Along about 1950, Smith & Wesson realized that its archrival Colt had held the small-frame .38 Special market all to itself since 1927 with the introduction of the Colt Detective Special. It was outselling S&W’s own two-inch .38 Special, the K-frame Military & Police, which was seen correctly by the gun buying public as a sawed-off standard-size service revolver too big to comfortably fit in the pocket of pants or coat. S&W’s pocket-size .38 had long been the five-shot Terrier, on a smaller I-frame, but it was chambered for the feeble .38 S&W cartridge that had long since given way in popularity to the .38 Special.

S&W’s 1950 breakthrough was the J-frame, simply the .32-size I-frame extended to take a longer .38 Special cylinder. To keep the gun small, the five-shot cylinder of the I-frame was retained. This new little .38 Special was visibly and palpably a little smaller than the six-shot Colt Detective Special, and a couple of ounces lighter.

Soon, very soon, it would be apparent that Smith & Wesson had scored one of their greatest all-time hits. Today, most years, the J-frame is Smith & Wesson’s most popular revolver…and the D-frame Colt Detective Special and its siblings did not survive into the 21st century.


The J-frame’s mid-20th century debut took the form of the Chiefs Special, so named because it was introduced at the annual conference of the International Association of Chiefs of Police. It was a standard configuration, like every swing-out cylinder double-action revolver the company had offered since the 1890s. Its spurred hammer allowed easy thumb-cocking to single action mode, which was still a standard element of police “combat shooting” training at the time. The double action trigger pull was short but hard: the J-frame was equipped with a coil mainspring instead of the traditional leaf style, a radical departure for the period. The gun was offered in one caliber: .38 Special.

The first shape-changing of the J-frame occurred in 1952. Colonel Rex Applegate, a giant in the world of the handgun since WWII, had in the early post-war years been attacked by a machete-wielder in Mexico. At the time Rex had been carrying an old top-break S&W New Departure Safety Hammerless revolver under his shirt, and had to empty all five of its stubby little .38 S&W cartridges into his attacker to stop him. He contacted S&W, urging that their more powerful .38 Special J-frame be manufactured in the same configuration as his old Safety Hammerless, to allow a snag-free quick draw from concealment.

It seemed like a good idea to S&W, and the firm introduced it as the Centennial — so called because that year, 1952, marked the company’s 100th anniversary.

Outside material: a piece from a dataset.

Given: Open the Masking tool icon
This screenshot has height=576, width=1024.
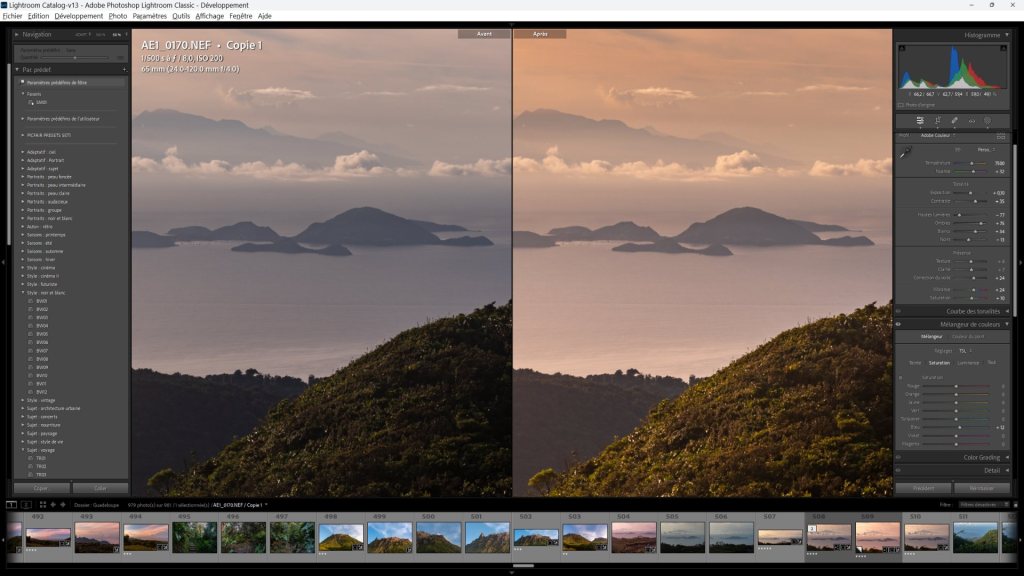Looking at the screenshot, I should pos(987,121).
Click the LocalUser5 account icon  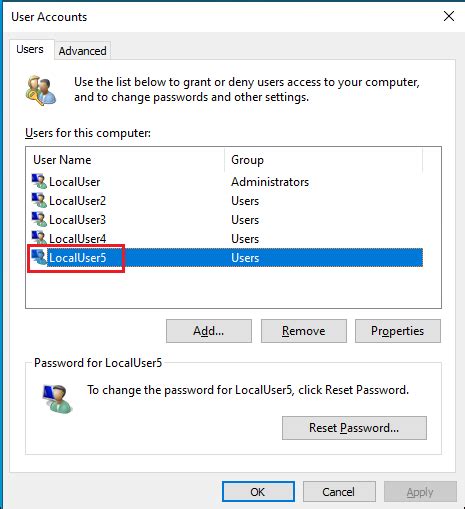(x=39, y=257)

With smooth stocks that swept up strikingly toward the high “horn” at the back of the streamlined frame that concealed the internal hammer, the Centennial design also encompassed the grip safety of the old Safety Hammerless. For those who didn’t care for that feature, the company included a pin (stored inside the grip-frame) that could lock the backstrap lever into the “fire” position.

Finally, in 1955, S&W added its third J-frame configuration, the Bodyguard. This was a direct riposte to Colt’s hammer shroud accessory, introduced a few years earlier. With the Colt revolver’s frame drilled and tapped with three holes, this ingenious little device shielded the hammer spur to prevent snag in pocket or coat lining during a fast draw, yet left the very tip of the hammer exposed to allow thumb cocking. In the S&W interpretation, the shroud was built in instead of bolted on: the frame of the Bodyguard revolver rose on both sides, and it had its own proprietary hammer to shield, shaped so that it left sort of a “cocking button” exposed in the open slot between upper rear of grip-frame, and rear sight. This was a much handsomer, sleeker “look” than the obvious afterthought of a bolted-on accessory like the Colt hammer shroud, and proved much more popular. Esthetics are subjective, though: while a Bodyguard was sleeker than a shroud-equipped Colt, it was still “funny looking” compared to the conventionally shaped Chiefs Special, and the Bodyguard would soon earn the nickname “humpback” among S&W aficionados.

In half a decade, the J-frame had taken three distinctly different configura-tions, all in .38 Special. Each, it would turn out, would have a separate set of advantages and disadvantages.

Chiefs Special

Produced uninterrupted from 1950 to now in various iterations, the Chiefs Special is distinguished by its exposed hammer and double-action/single-action modality. Because small frame revolvers give little to the hand to hang onto, and have double-action trigger pulls that can be ten times the weight of the gun itself, many users found they could shoot more accurately by cocking to the easy-pulling single-action mode. If the given shooter considers this to be an important attribute, the Chiefs Special configuration deserves strong consideration, since its completely exposed hammer spur allows this manipulation to be most swiftly and positively accomplished. An important safety concern is that it also allows the most positive and certain lowering of the hammer on a live round if the shooter decides not to fire the cocked revolver after all.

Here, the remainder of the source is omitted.